Returns the root of the quadratic equation (ax ^ 2 + bx + c ).

A middle school student asked me how to find the root of the quadratic equation of one yuan over the past few days. I was so stupid that I didn't know where to start. At that time, I remember that I could never remember the formula, during the examination, it took a lot of time to calculate the formula. The formula calculated from the results is often less than the plus or minus sign. Calculate the formula again this time,

As a result, the student said that this formula was very familiar and found it in the book. I was hit by BS ........

It's boring to write and write code to pass the time. I simply wrote the code to my blog. I wrote a program to show it to him. The classmate said it was very convenient and he also said that the program was doing a very fast job on the subject. It can be used during the exam, saving a lot of time. Khan .....

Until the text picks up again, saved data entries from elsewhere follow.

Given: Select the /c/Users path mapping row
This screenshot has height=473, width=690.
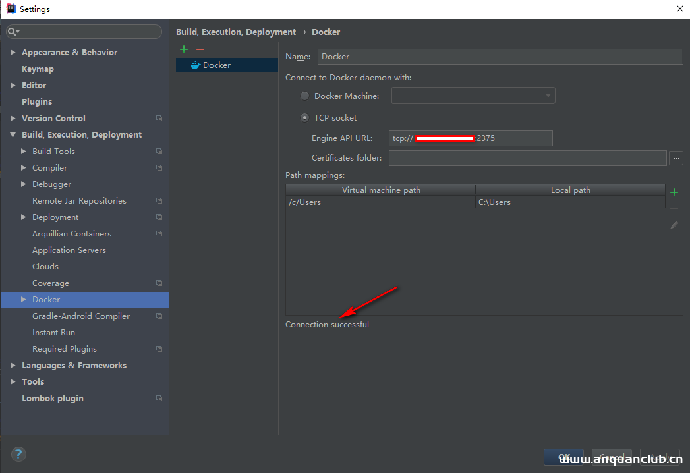Looking at the screenshot, I should [380, 202].
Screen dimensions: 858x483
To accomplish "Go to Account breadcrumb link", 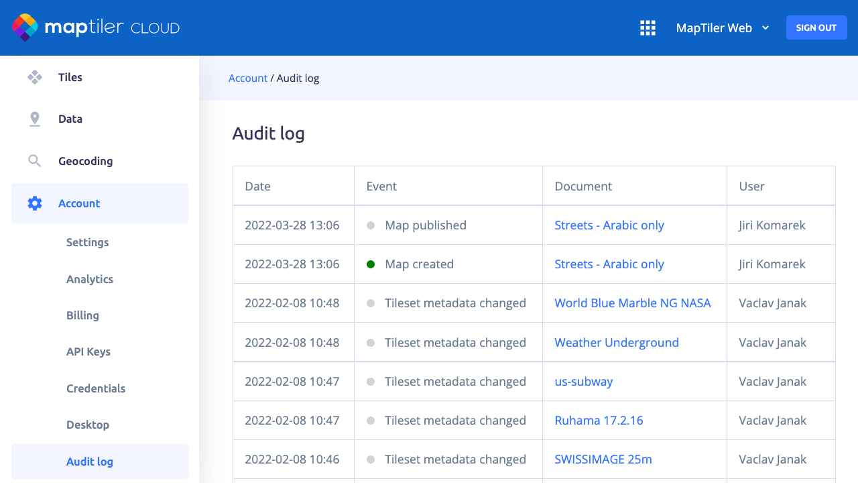I will pos(247,78).
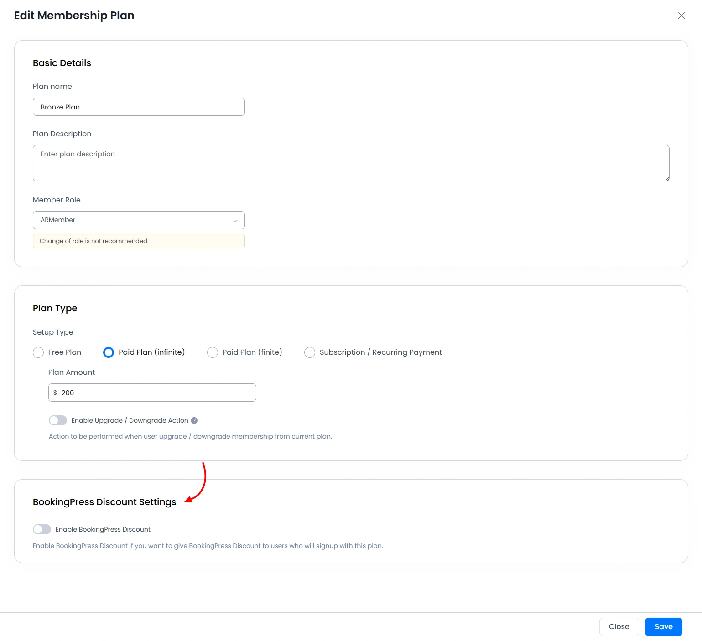Click the Close button

tap(619, 626)
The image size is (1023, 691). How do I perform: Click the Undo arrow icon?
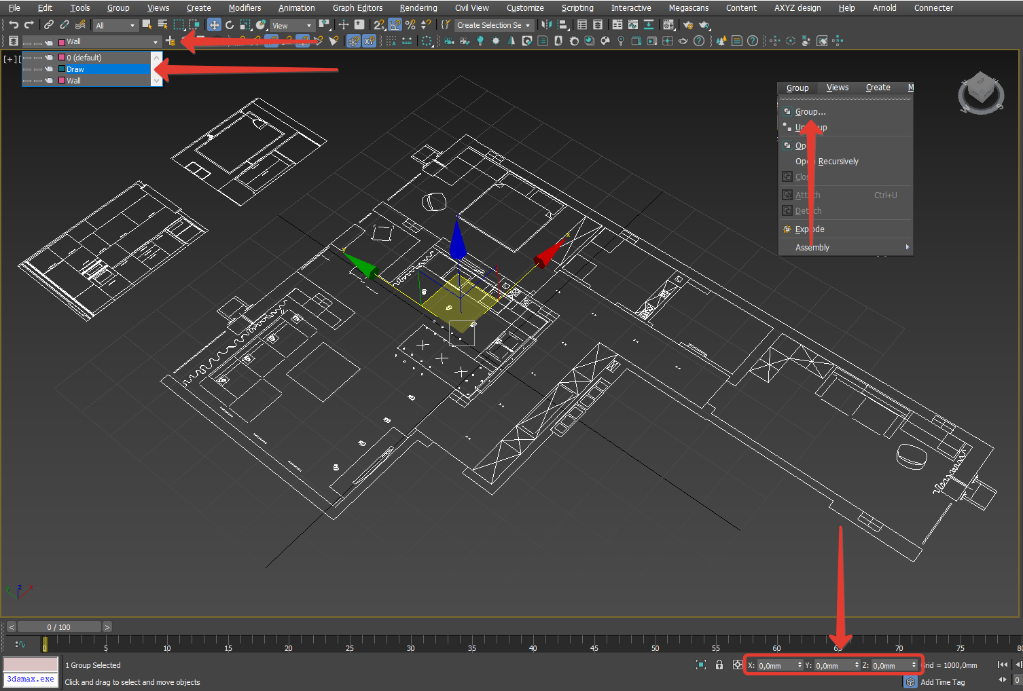[14, 25]
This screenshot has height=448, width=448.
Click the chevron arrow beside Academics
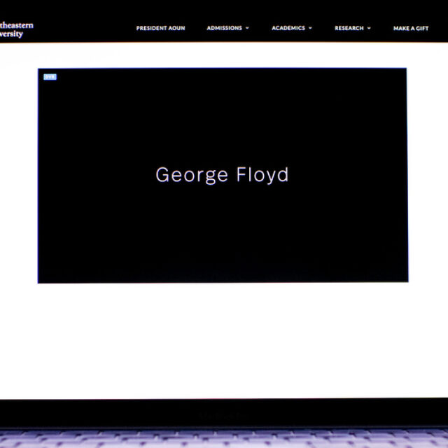[x=310, y=29]
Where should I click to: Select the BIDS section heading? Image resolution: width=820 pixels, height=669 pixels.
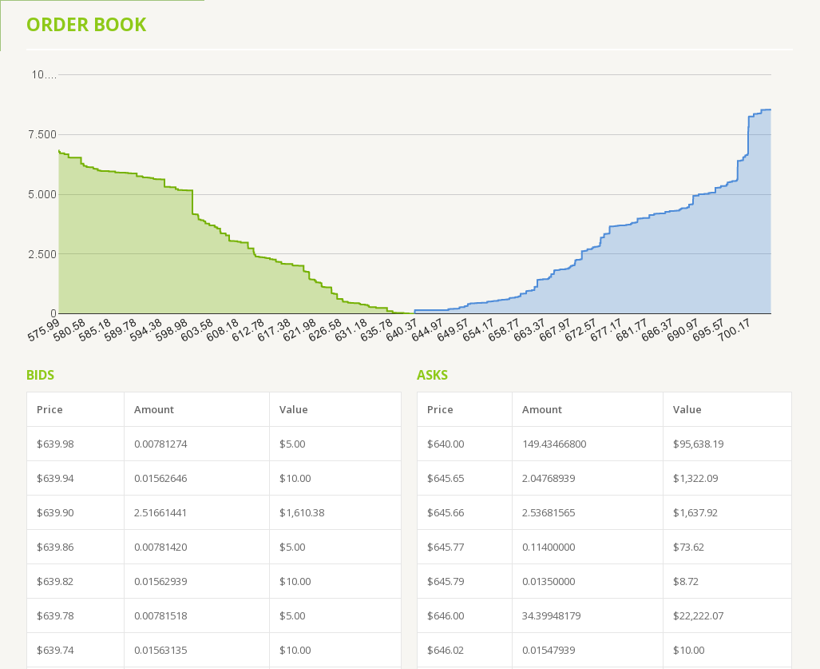pyautogui.click(x=40, y=375)
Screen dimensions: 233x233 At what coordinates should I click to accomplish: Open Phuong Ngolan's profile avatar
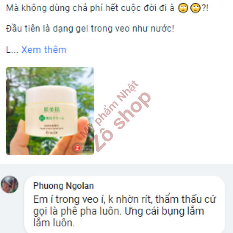(9, 184)
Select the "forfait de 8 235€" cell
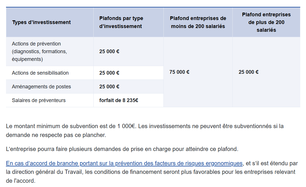 (119, 100)
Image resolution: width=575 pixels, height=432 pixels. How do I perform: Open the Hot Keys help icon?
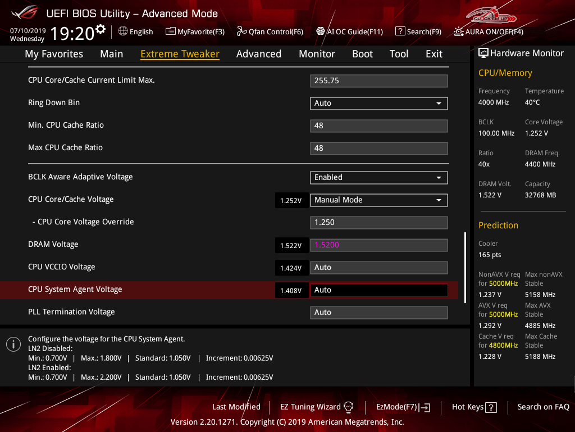[x=491, y=407]
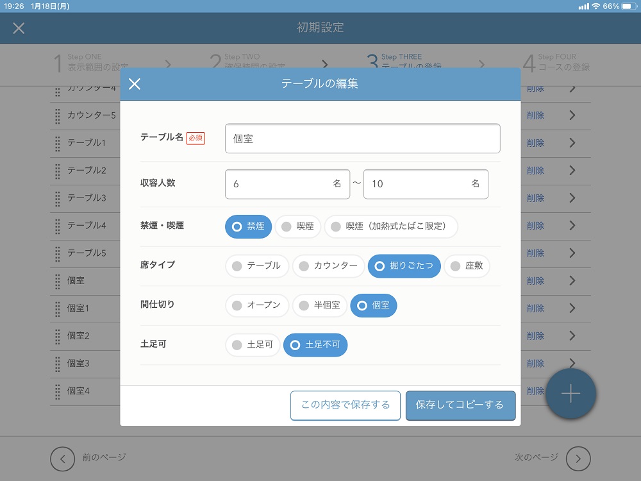Close the 初期設定 screen with the X
641x481 pixels.
19,28
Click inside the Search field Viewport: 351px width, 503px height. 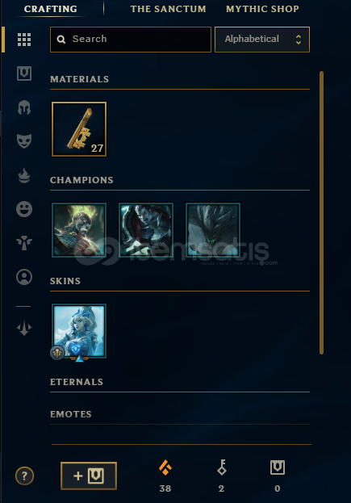[x=131, y=40]
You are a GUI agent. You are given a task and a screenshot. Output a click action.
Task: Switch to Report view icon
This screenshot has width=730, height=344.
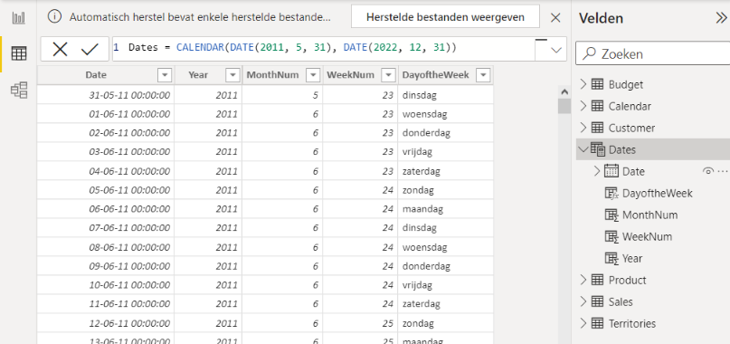(19, 18)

I did not hurt him. I must take it back.

 

Common form of quadratic equation: ax ^ 2 + bx + c = 0, (a =0)

The basic idea of solving a quadratic equation is to convert it into two one-dimensional equations by downgrading.

There are four solutions to the quadratic equation of one element: 1. Kaiping method; 2. formula method; 3. formula method; 4. factorization method.

I will not talk about the specific solution, but directly go to the Code:

# Include <iostream. h>
# Include <math. h>

Int solution (double paraA, double paraB, double paraC, double & x1, double & x2)
{
// Delta = b2-4ac
Int count;
Double delta = paraB * paraB-4 * paraA * paraC;
If (delta> 0) // has two solutions
{
// Calculate the solution based on the binary one-time Solution Formula
X1 = (-paraB) + sqrt (delta)/2 * paraA;
X2 = (-paraB)-sqrt (delta)/2 * paraA;
Count = 2;
}
Else if (delta = 0)
{
// Calculate the solution based on the binary one-time Solution Formula
X1 = (-paraB)/2 * paraA;
Count = 1;
}
Else
{
Count = 0;
}
Return count;
}

Int main ()
{
Double a, B, c;
Double x, y;
Cout <"Enter three parameters of the binary one-time equation (ax2 + bx + c)" <endl;
Cin>;
Cin> B;
Cin> c;

Cout <"a =" <a <", B =" <B <", c =" <c <endl;
Int count = solution (a, B, c, x, y );
If (count = 0)
{
Cout <"no solution to this equation" <endl;
}
Else if (count = 1)
{
Cout <"This equation has a solution: x1 =" <x <endl;
}
Else if (count = 2)
{
Cout <"This equation has two solutions: x1 =" <x <"; x2 =" <y <endl;
}
Else
{
Cout <"this equation is abnormal" <endl;
}

Return 1;
}

This is basically the case! Happy weekend!